Posted by: Jeff Lipshaw | Aug 11, 2017 10:27:52 AM

I admit, I am going only by the abstracts that David provides. Based on those, however, I still see nothing unique either about legal education or the type of mind it produces, except in the trivial, tautological, subject-dependent sense that Jeff Lipshaw mentions. In that sense, one can speak just as easily of “thinking like a physicist”, or “thinking like a literary critic”, etc., ad nauseam.

The problem with the strategic, client-centered thinking that David mentions is that few, if any, students learn anything about that in law school. Instead, they spend most of three years learning how to dissect the reasoning of appellate court judges while learning rules of law and statutory interpretation. Again, ad nauseam.

What “thinking like a lawyer” *really* means, I believe, is “thinking like a Sophist”. There’s a certain irony here, given that the Sophists were Socrates’s and Platos bête noire. But I don’t mean this a sneer term, the way most do. The Sophists understood that truth is an instrumental concept, intertwined with power. They also were interested in the practical application of rhetoric in civil and political life, and they provided their services as teachers and advocates for a fee to whomever could pay for their services. Further, they taught their students to argue all sides of a position. Sound familiar? And therefore not “unique”? I’d say so.

Posted by: Rob T. | Aug 11, 2017 11:57:36 AM

Learning to "think like a lawyer" is not a skill that is the exclusive domain of law schools. And I don't just mean how lawyers like, inter alia, Adams, Jefferson, Marshall, Webster, etc. didn't attend law school. I mean how there are law school professors like the John Milton scholar Stanley Fish who are neither lawyers nor attended law school, yet have managed to teach everywhere from FIU Law to Yale Law. So clearly law schools do not have a monopoly on how to "think like a lawyer." That or the phrase is just meaningless PR blather, which surely is impossible.

Also note how even though law schools purport to teach people how to think like lawyers, virtually every law school graduate has to take a bar prep cram course to learn enough to pass that threshold of minimum competence.

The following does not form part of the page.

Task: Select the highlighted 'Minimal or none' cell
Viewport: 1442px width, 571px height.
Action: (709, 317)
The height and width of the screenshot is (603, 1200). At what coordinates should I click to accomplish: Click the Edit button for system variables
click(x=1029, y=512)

And of course in the monolithic Langdellian pedagogy that still rules the land, "thinking like a lawyer" does not include more than the barest lip service to building basic, practical legal skills such as lawyers use every day (drafting, negotiation, court appearances, soliciting clients, problem solving,* etc. ad nauseum). Nay, "thinking like a lawyer" is nothing more than ruminating on federal appellate court opinions.

*Sorry - taking one closed-book final per course, for which one generally gets no more feedback than a letter grade, does not count as building problem-solving skills.

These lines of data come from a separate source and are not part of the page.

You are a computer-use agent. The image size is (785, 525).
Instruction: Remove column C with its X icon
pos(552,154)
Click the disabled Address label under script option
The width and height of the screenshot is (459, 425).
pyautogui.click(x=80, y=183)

Posted by: Unemployed Northeastern | Aug 11, 2017 2:38:56 PM

I agree completely with the last two posts (Rob T. and Northeastern). That is why I have been a critic of law schools for decades because they do so much less than they could and should. That, however, doesn't change the fact that forcing students into an intensely critical mode of approaching situations, facts, cases, etc. (everything, actually) at a time they are brand new to the process of legal education is something akin to basic training under pressure and authoritative control. There is a benefit to that as an introduction. One of my points is that this can be done in far shorter a time than it is, can be done with smaller and more interactive classes, and that there are an amazing array of ways to do the rest of law school more productively. As to whether we can teach many of the critical additional skills and insights most relevant to being a lawyer my answer is yes we can. How do I know? Because that is what I spent a great deal of my career doing through a combination of basic doctrinal teaching, along with Trial Advocacy, Strategy, Dispute Resolution, Externships, Legal Profession and Ethics, Clinical teaching, Jurisprudence and more. There are ways to do it but not enough teachers who are interested in doing it, able to do it, or experienced enough as lawyers to understand what is involved.